Una cosa es dimitir de un cargo o responsabilidad por procesamiento judicial, por condena, o por conocimiento público de una conducta reprochable, y otra muy distinta hacerlo por ética personal. En el segundo caso la dignidad va por delante, mientras que en el primero esta brilla por su ausencia y tiene mucho que ver con la evitación de penas, represalias y bochornos.
Repasando la historia reciente de dimisiones sonadas que en este país han tenido lugar en casi todos los campos de la vida pública – dejémoslo ahí para acotar en lo posible un territorio vastísimo –, tiene uno la sensación de que eso que llamamos “dignidad personal” no es precisamente un valor en alza. Más bien todo lo contrario. Aquí la gente dimite cuando la pillan.
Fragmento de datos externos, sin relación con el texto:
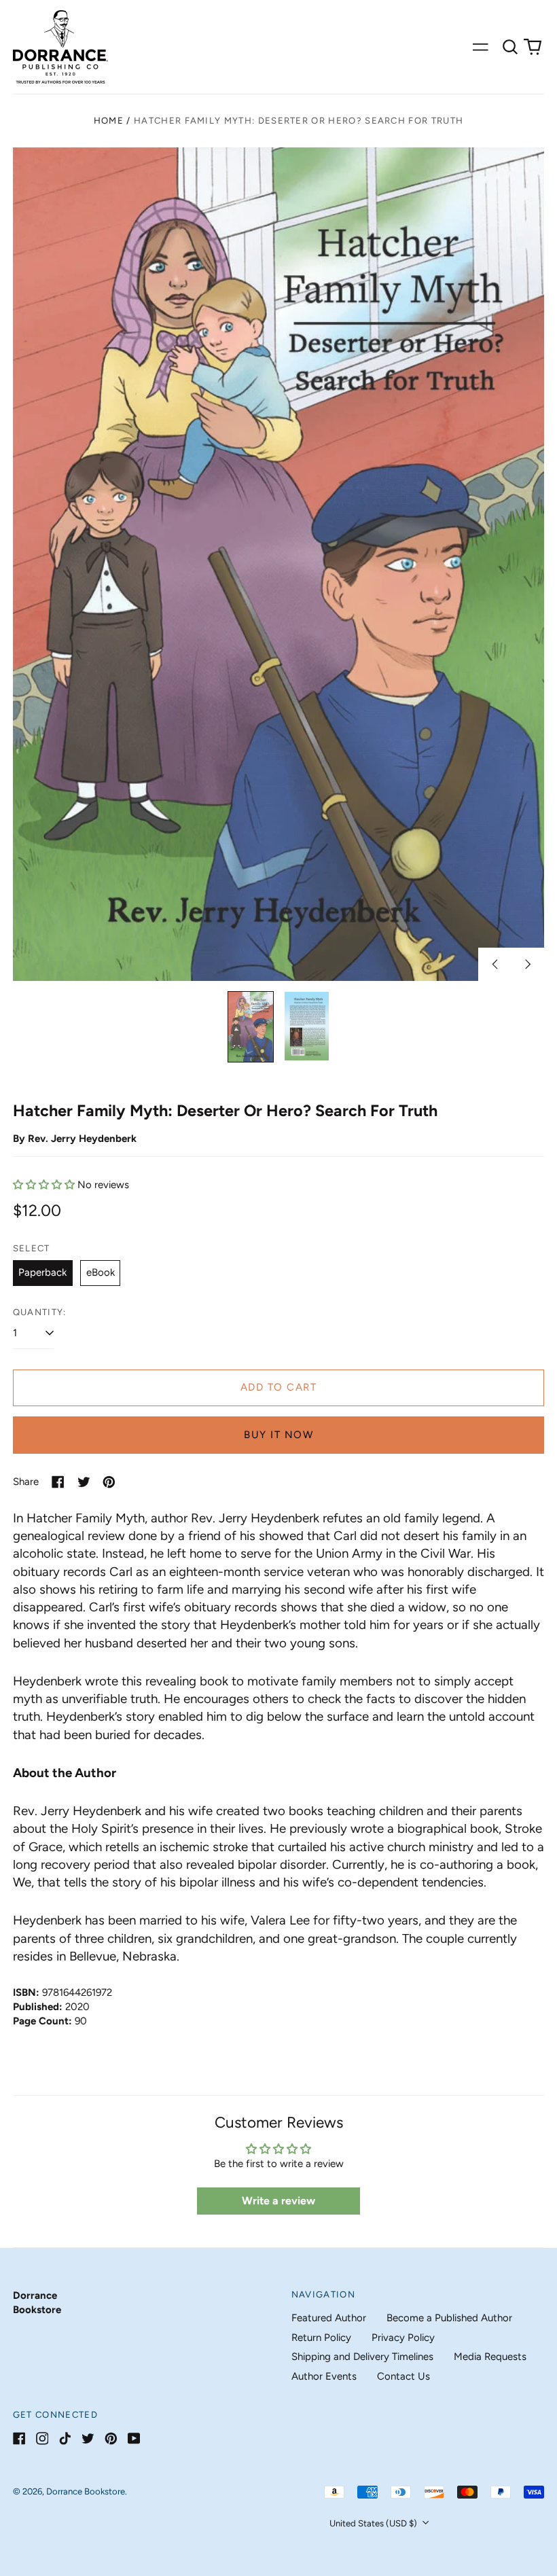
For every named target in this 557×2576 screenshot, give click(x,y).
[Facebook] (19, 2438)
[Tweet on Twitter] (83, 1481)
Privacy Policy (403, 2337)
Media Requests (490, 2356)
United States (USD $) (374, 2523)
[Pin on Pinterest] (109, 1481)
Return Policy (321, 2337)
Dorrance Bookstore (85, 2491)
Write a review (278, 2200)
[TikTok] (64, 2438)
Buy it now (278, 1435)
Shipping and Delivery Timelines (362, 2356)
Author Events (324, 2376)
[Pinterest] (111, 2438)
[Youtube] (134, 2438)
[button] (510, 46)
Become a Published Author (449, 2318)
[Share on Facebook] (58, 1481)
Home (109, 120)
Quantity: (40, 1312)
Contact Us (403, 2376)
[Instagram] (42, 2438)
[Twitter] (88, 2438)
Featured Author (328, 2318)
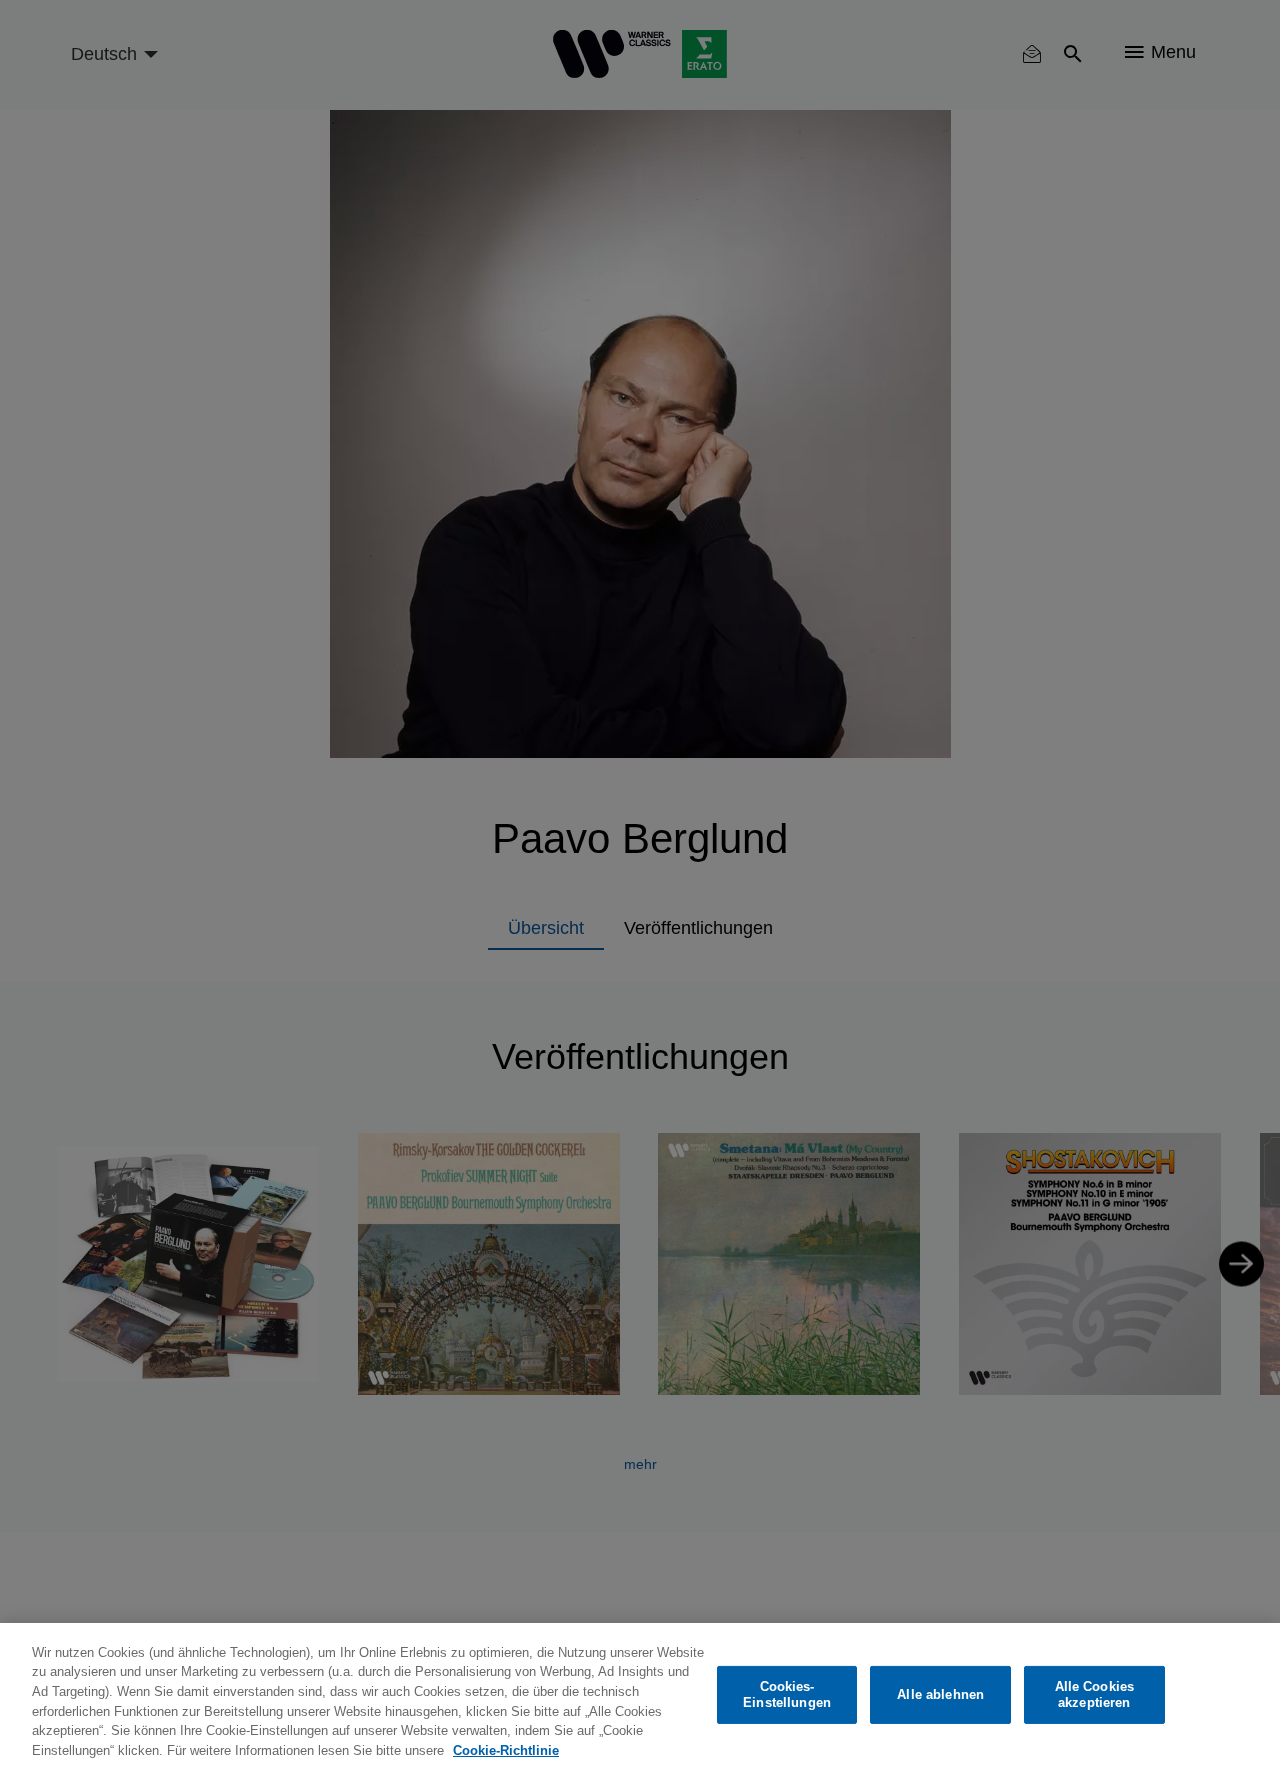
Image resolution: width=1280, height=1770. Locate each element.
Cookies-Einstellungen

Dicho de otra manera, lo suelen hacer obligados, tarde, a regañadientes, y cubiertos ya de fango.
La dignidad es algo previo que se tiene o no se tiene antes de acceder a un puesto relevante. Sentarse en el sillón – ustedes me entienden – no hace a nadie más honorífico en lo personal por razón de su nueva “responsabilidad”. Ahí está el detalle. La dignidad, que llegado al cargo, tendría que ver con la responsabilidad y la ejemplaridad consiguientes, no es una chaqueta que se coloca o se quita a tenor del escalafón.
Claro que todos tenemos dignidad. Faltaría más. La misma Declaración Universal de los Derechos Humanos invoca en su Preámbulo la dignidad intrínseca de todos los miembros de la familia humana. El problema es la escala de valores en la que se mueve la dignidad de cada cual: si la creemos básica y fundante de nuestro propio aprecio como indivíduos racionales, y compañera inseparable de nuestra conducta, o si la consideramos como simple y deseado producto del reconocimiento ajeno y fruto beneficioso de privilegios exclusivos. Lo que a veces pasa con el caldo. Confunden la sustancia con los perejiles.